I feel like there are a million things I should be doing, yet here I sit at the computer. The house is quiet. The boys are in bed. In fact, it's almost to quiet...makes me miss Monty. I know that these weeks will go fast. We've been apart before. In fact, we were long distance the whole year before we got married. I'm not afraid of being alone. I'm not even really "sad"... I just miss having him here. I missed him a lot a few minutes ago when I dragged the trash out to the curb...HIS job! I miss him when we tuck the boys into bed. I miss him when I crawl into bed...and he's not there. He's just fun to have around. Even if we're not talking...it's just having his physical presence that's nice.
The boys and I had a great day.
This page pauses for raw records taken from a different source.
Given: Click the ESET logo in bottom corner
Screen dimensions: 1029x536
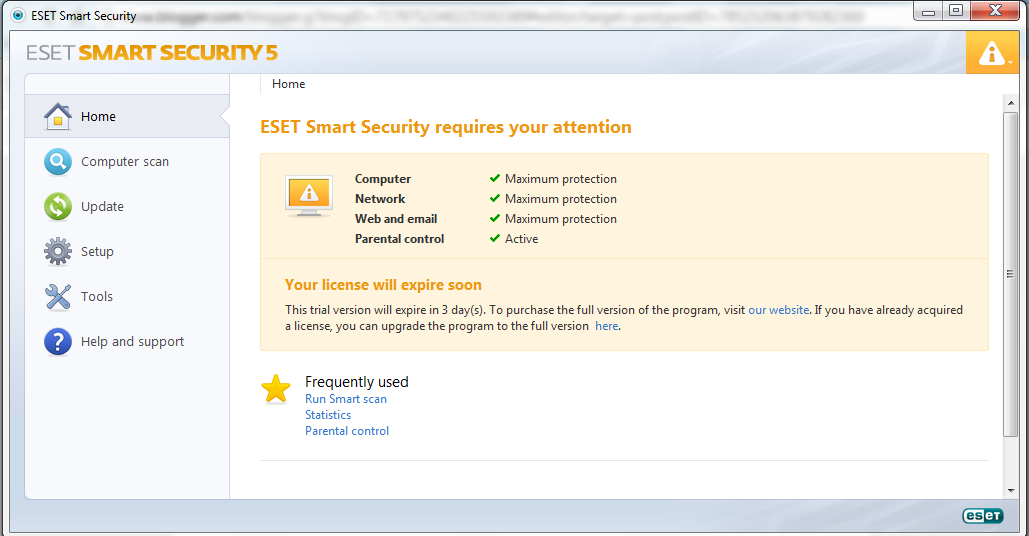Looking at the screenshot, I should coord(982,516).
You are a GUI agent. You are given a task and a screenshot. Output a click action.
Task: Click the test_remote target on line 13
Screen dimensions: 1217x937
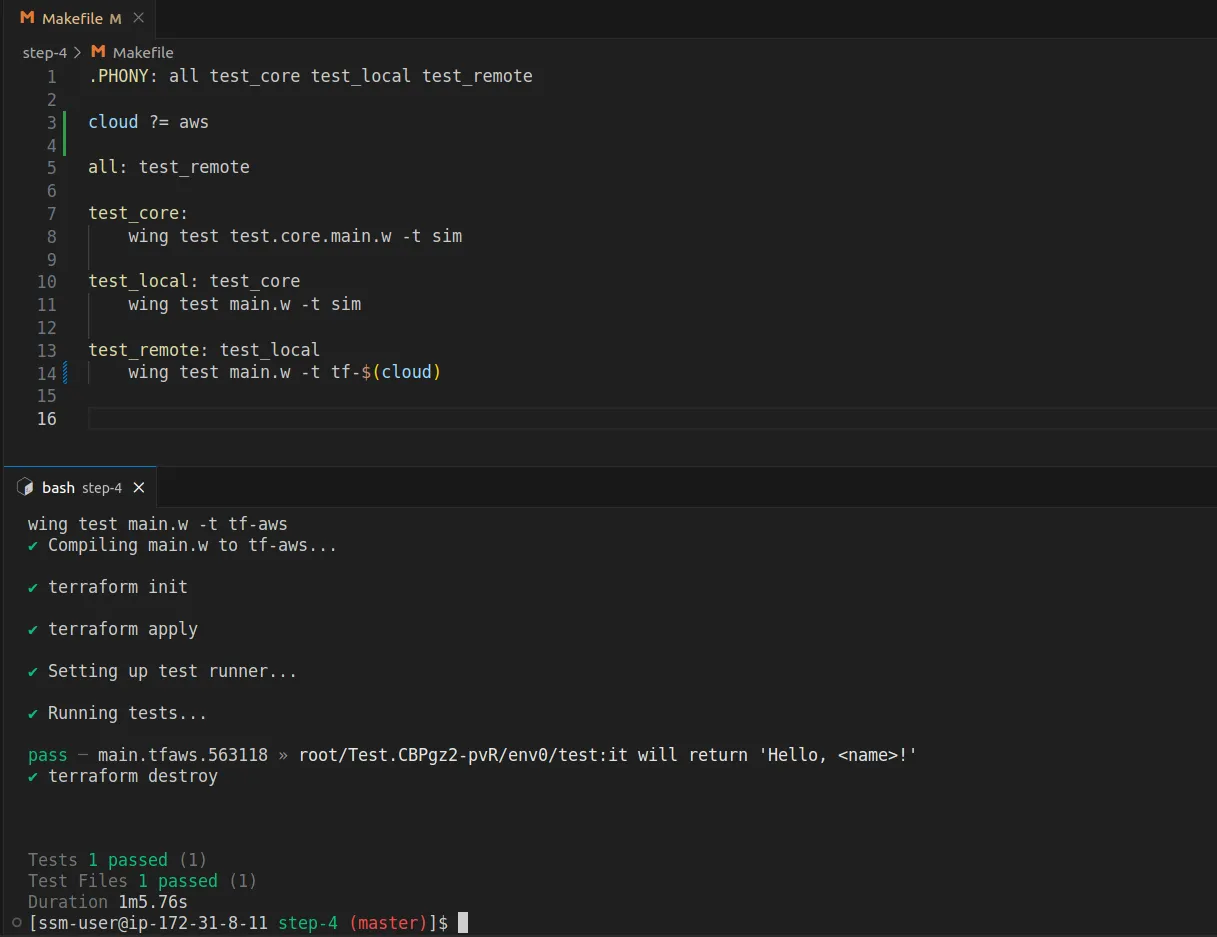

We went to Sams Club and loaded up on diapers, ego's and other various items. I splurged and bought the Tyson "dinosaur" chicken nuggets. JD at 5 of them at lunch. The boys took good naps. We had stir fry for dinner and for a special treat, I took them to the McDonald's play land for an ice cream cone and a chance to run around. The boys went to bed easily...and I am so grateful for that.
Caleb was really "snugly" tonight. For those of you who know him, you know that is a rare treat for Mommy. We sat in the quiet of his room and I rocked him. I sang song after song and he just held on to me. I know these days will end all to soon, so I savored every second of it.
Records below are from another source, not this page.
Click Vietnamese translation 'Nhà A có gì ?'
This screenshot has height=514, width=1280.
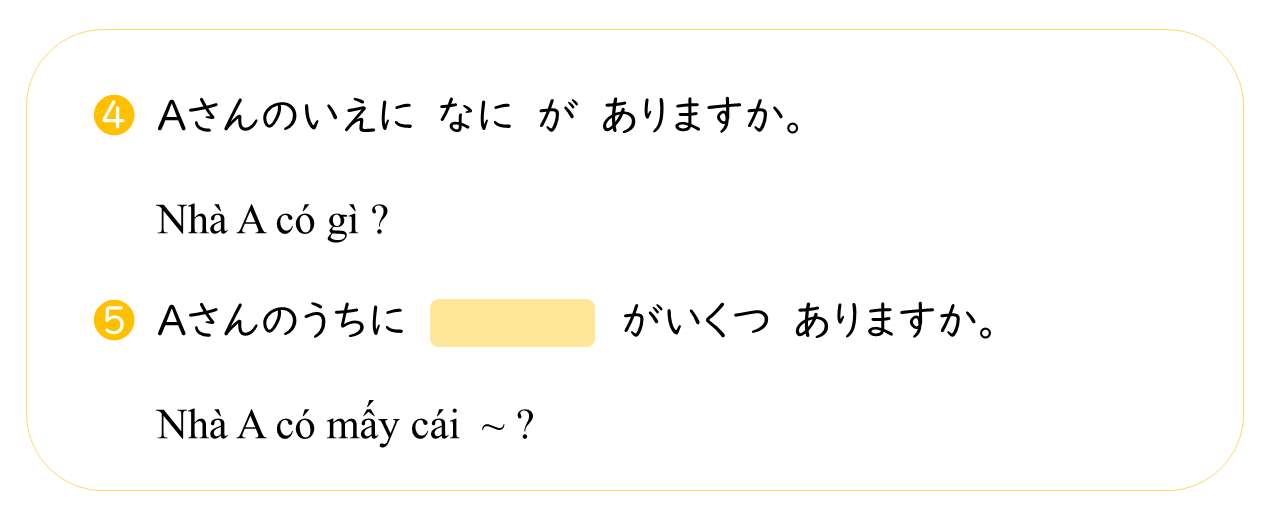coord(272,222)
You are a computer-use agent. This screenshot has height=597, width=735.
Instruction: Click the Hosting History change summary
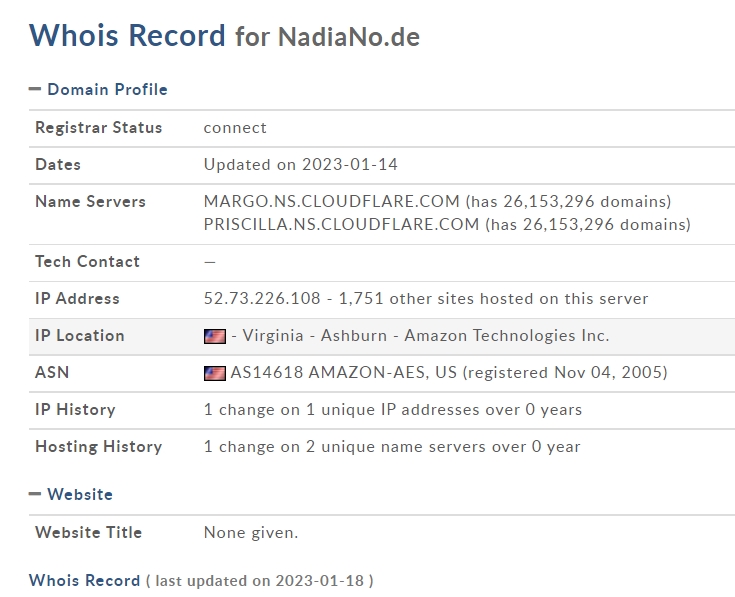(x=392, y=447)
JD was full of questions tonight. He's been very concerned about making everyone "proud". He swept off the patio tonight and he showed me...his words were ..." Mommy, does that make you proud of me? Does it make God proud of me?" I assured him that we were both proud of him. Tonight as we were praying together...I told him... "JD...did you know that Mommy is proud of you for just being you? God made only ONE JD in the whole world. He thinks you are very special just because He made you. We are both so proud of you..." He seemed to revel in that as I kissed his little face.
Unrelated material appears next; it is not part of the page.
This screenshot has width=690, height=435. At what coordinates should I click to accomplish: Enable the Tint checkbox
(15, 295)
I think we all need that reminder... God's acceptance of us is not based on our performance. He loves us because He chooses to. So many times I've tried to "sweep the patio", in hopes of making God proud. When in reality...he is already proud of me because I'm His. I need to revel in that tonight.....
3 comments:
And then there was Connie's blog that put it all into perspective. It humbled me, made me cry and then I said, "I am so thankful she is my friend."
Love you.
K
Well, make me cry!!
Thanks for the moment.
I always enjoy reading about you and your everyday life with the boys. You are an encouragement to me. From one of your mother-in-law's oldest friends (in years knowing each other, not age!!)